Kenya: New Innovation of Milling Maize With the Cobs

Posted on : Wednesday , 20th August 2014

 The culture of threshing maize grains and throwing away the cob might soon come to an end following an innovation to process edible flour from maize cobs. Many communities either throw away the cob or use it as animal feeds or fuel but this could change if this innovation is embraced.

Simon Mwaura, a biochemist and Hyaquip Kenya chief executive officer, has come up with a new way of milling the maize together with the cob to produce whole meal flour through organic synthesis, a clear way of extracting parameter from tissues and various concentrations.
He says the cob contains very vital minerals to the human body such as potassium, phosphorous, magnesium and vitamins and hence should not be thrown away.
"I have been studying and evaluating this project since 1996 and started by extracting nutrients from the maize cobs before producing it," he said during a demonstration exercise in Al's Posho Mill in Umoja II Community market.
Mwaura confirmed that he wrote a letter to the national commission for science technology and innovation asking for a permit to do the promotion and carry out further development of the technology but they declined.
However, he has not commercialised the whole maize flour as he is yet to get a go ahead from the ministry of public health.

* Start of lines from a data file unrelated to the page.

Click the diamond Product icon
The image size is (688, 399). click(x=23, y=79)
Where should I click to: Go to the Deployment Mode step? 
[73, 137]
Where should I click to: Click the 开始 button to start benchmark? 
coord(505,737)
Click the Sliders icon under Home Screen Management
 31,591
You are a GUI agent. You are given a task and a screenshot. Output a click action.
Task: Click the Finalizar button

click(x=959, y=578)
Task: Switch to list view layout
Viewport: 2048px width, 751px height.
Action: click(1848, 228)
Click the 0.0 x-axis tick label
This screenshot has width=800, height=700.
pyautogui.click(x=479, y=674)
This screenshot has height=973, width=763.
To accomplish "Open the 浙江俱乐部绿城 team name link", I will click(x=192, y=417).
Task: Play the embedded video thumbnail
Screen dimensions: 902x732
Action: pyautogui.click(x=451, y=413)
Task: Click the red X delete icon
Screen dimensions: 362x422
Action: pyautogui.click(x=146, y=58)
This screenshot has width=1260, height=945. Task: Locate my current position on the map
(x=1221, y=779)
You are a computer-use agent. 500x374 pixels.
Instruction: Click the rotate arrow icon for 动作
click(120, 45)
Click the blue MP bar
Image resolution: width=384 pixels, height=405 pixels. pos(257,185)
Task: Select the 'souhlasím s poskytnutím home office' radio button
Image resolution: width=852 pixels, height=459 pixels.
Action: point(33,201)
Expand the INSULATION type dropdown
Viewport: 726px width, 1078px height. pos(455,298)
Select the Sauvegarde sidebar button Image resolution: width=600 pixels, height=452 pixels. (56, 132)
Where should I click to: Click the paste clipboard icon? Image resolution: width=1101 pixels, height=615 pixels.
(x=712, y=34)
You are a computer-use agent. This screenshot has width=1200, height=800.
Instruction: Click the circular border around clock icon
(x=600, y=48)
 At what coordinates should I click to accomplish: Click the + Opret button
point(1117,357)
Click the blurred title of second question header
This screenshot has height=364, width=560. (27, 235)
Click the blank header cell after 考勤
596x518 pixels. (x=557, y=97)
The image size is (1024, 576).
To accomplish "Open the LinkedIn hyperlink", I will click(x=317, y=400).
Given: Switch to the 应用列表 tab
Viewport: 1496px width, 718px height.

Alice Kamene Kyalo, proprietor Al's Posho Mill, says she started her posho mill business in 2007 milling maize to grade 1 flour level.
There were not many people doing this business so she had many customers including schools. She now wants to introduce maize cob flour to her customers.
"Before you sell anything to customers you have to try it yourself and I have been preparing porridge with the flour. It's nutritious, sweet and it tastes different, I feel energized and I don't get hungry quickly. So far a number of customers have expressed interest in buying this flour which is good for porridge and Ugali," she said.
Mwaura adds that the flour would also suit diabetic people as it increases metabolism and keeps the tissues supple thus reducing inflammation. "The mineral content in the flour is very high thus making it suitable for diabetic people to improve their health. The flour is also alkaline with a PH scale of 8.0 which is good for building a healthy body," he said.
Mwaura said an alkaline diet is key for optimizing vitality because they keep tissues supple and reduces inflammation, which is the culprit in several disease processes like arthritis, fibromyalgia, irritable bowel disorders, and even cancer.
"This maize cob flour alkalises ones body and also builds and strengthens bone, thereby reducing the incidence of osteoporosis. I use the maize cobs as a bulking material due to its huge volume in addition to its nutritional value. If you compare the volume of the thrashed maize to the cobs the latter has a larger volume and thus can serve as a bulking material," he said.
Mwaura says that if the technology is adopted, many people from drought-stricken areas would not starve due to lack of food. "With this flour one will only require little amount as compared to the normal flour because it swells to a bigger volume and makes one feel full for a longer period of time," he remarked.
He further said that people from dry areas can largely benefit from this technology because they usually have low crop production. "If the technology is adopted it would help reduce food wastage especially now that the country has been experiencing acute crop failure. I believe this is one of the ways we can be able to boost food security in the country and people shall be getting nutritious meals at an affordable price," he said, adding that a two kilogram pack shall be retailing at Sh80.